Editor’s note: This story has been updated to reflect Tuesday night’s announced agreement on the omnibus spending package.
Restrictions designed to reduce truck driver fatigue, widely hailed by safety advocates, went into effect in July 2013.
Citing concerns about jobs, productivity, and driver frustration, the American Trucking Associations (ATA) initially sued the Federal Motor Carrier Safety Administration in an effort to block the rules. Now, roughly a year and a half later, ATA and other trucking industry associations are taking a different approach to roll back the hours-of-service rules.
With Congress facing a December 11 deadline to pass an appropriations bill and prevent a government shutdown, it’s likely that regulatory rollback outlined in an amendment introduced by Sen. Susan Collins (R-ME) will get through after members of Congress came to an agreement on the bill Tuesday night.
But the amendment in the omnibus spending bill is not going unnoticed or unchallenged. More details:
About the amendment: Collins’ amendment, which is currently a part of the agreed-upon omnibus bill, would suspend two key requirements of the driver-fatigue restrictions: It would remove the once-per-week limit on the use of the 34-hour restart (a rest period for drivers who log more than 70 hours on the road per week) and the requirement that two consecutive 1 a.m. to 5 a.m. periods be included in a restart period. The amendment would also require the Federal Motor Carrier Safety Administration to provide more research before reinstating the rules.
A challenging context: The rollback effort, which is also backed by the Owner-Operator Independent Drivers Association and the Truckload Carriers Association, comes despite public opinion headed in the other direction: A recent survey by the Truck Safety Coalition and Advocates for Highway and Auto Safety found that 80 percent of people surveyed opposed any loosening of the current rules. The two groups say public awareness of the issue increased after a mid-June crash in which comedian Tracy Morgan suffered life-threatening injuries when his vehicle was hit by a truck driver who hadn’t slept in over 24 hours.
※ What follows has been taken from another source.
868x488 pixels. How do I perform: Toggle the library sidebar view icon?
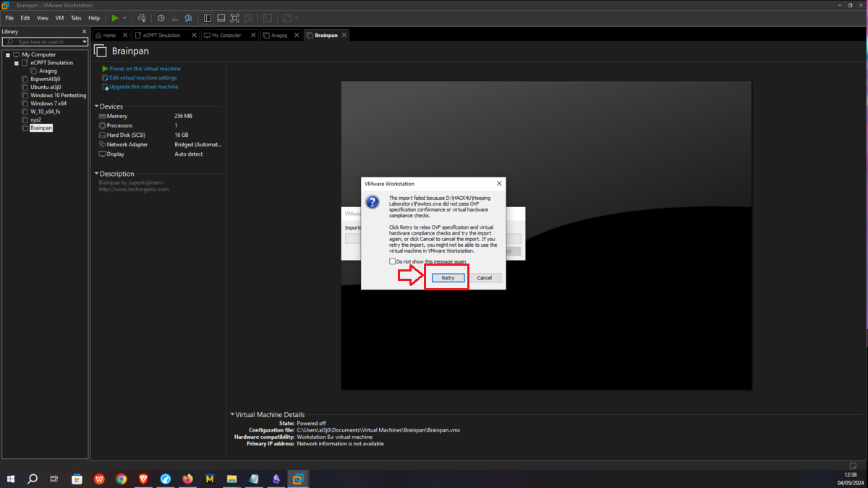coord(208,17)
Seeking flexibility: In a news release Saturday, ATA officials said safety advocates were mischaracterizing their fight against the amendment. “This isn’t a rider being added in the middle of the night at the eleventh hour, as some would have the public believe. This reasonable solution allows the government to do the research it should have done ahead of time and gives the industry the flexibility thousands of fleets and millions of drivers are pleading for,” ATA CEO Bill Graves said.
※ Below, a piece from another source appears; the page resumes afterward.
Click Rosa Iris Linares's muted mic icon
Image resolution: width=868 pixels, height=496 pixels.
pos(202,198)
A high-ranking critic: But that argument doesn’t hold water with U.S. Transportation Secretary Anthony Foxx, who argued that the research behind the rules is sound and that Congress should not tamper with them. “The evidence clearly shows that truck drivers are better rested and more alert after two nights of sleep than one night, and that unending 80-hour work weeks lead to driver fatigue and compromise highway safety,” Foxx said in a letter to the House and Senate appropriations committees considering the rider, according to Bloomberg.